— Work to complete —
Copy verbatim the block of lines in the entries below whose first line contains "Where should I click to: Tap" and whose last line contains "Share Osama Maher's". Leave out all other lines.

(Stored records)
►

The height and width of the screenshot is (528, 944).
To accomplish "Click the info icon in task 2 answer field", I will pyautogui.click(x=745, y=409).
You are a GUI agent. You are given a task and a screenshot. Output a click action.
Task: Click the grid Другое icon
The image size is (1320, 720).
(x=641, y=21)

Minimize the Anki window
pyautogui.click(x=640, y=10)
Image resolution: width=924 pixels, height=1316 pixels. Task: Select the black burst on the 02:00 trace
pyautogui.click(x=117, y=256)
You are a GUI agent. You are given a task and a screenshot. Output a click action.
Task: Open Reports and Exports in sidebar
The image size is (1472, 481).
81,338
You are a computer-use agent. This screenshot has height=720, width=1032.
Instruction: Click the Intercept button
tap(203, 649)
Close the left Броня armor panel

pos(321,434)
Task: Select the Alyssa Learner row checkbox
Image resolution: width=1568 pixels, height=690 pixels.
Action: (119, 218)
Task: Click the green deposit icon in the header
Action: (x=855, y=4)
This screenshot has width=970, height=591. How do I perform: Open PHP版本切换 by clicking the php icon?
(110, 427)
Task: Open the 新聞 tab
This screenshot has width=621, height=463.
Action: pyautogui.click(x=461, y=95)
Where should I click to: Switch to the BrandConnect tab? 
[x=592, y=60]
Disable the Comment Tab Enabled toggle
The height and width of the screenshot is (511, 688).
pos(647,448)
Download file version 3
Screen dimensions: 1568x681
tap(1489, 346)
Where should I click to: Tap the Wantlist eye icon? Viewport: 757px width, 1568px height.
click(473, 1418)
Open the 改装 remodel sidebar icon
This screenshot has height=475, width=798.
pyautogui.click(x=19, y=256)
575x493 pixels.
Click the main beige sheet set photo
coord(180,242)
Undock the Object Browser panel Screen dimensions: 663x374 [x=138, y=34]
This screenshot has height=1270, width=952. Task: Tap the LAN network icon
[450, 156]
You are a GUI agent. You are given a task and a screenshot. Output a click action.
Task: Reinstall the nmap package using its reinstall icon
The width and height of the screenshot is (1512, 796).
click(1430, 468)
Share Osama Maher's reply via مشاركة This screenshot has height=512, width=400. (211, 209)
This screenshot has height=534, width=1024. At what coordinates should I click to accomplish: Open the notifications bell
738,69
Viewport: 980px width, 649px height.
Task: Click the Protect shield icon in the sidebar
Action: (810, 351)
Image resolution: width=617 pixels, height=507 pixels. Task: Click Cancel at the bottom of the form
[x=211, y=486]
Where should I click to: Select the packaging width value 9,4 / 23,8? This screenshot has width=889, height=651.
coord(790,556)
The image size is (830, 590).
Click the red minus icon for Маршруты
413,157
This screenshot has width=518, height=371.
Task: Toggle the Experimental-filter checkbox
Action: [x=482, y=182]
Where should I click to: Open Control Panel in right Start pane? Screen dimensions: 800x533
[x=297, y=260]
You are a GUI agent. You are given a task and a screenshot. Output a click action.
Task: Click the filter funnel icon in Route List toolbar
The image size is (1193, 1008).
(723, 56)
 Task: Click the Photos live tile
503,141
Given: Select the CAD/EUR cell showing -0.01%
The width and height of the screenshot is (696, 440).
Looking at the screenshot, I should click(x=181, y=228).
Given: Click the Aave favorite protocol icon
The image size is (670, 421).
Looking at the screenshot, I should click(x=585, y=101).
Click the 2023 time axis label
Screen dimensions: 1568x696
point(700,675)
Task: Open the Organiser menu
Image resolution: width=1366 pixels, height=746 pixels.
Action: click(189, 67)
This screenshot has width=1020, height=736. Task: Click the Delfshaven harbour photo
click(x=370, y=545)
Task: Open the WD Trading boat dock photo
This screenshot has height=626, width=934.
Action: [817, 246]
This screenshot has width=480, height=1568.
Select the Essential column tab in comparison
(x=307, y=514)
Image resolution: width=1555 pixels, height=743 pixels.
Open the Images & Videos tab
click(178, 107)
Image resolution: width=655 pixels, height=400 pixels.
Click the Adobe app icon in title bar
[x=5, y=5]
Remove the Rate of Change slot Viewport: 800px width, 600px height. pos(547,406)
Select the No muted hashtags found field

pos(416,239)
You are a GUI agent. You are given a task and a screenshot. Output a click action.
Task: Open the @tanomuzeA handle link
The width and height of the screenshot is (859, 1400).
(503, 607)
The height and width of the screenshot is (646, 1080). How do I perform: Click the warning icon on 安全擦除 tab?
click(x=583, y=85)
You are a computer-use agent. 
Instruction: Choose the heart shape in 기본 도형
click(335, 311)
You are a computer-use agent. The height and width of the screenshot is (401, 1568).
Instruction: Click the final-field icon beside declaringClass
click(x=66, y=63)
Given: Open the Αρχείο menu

◄

— Reply —
Where should I click to: Tap the Wantlist eye icon? Viewport: 757px width, 1568px height.
click(473, 1418)
Open the 改装 remodel sidebar icon
This screenshot has height=475, width=798.
pyautogui.click(x=19, y=256)
575x493 pixels.
Click the main beige sheet set photo
coord(180,242)
Undock the Object Browser panel Screen dimensions: 663x374 [x=138, y=34]
This screenshot has height=1270, width=952. Task: Tap the LAN network icon
[450, 156]
You are a GUI agent. You are given a task and a screenshot. Output a click action.
Task: Reinstall the nmap package using its reinstall icon
The width and height of the screenshot is (1512, 796).
click(1430, 468)
Share Osama Maher's reply via مشاركة This screenshot has height=512, width=400. (211, 209)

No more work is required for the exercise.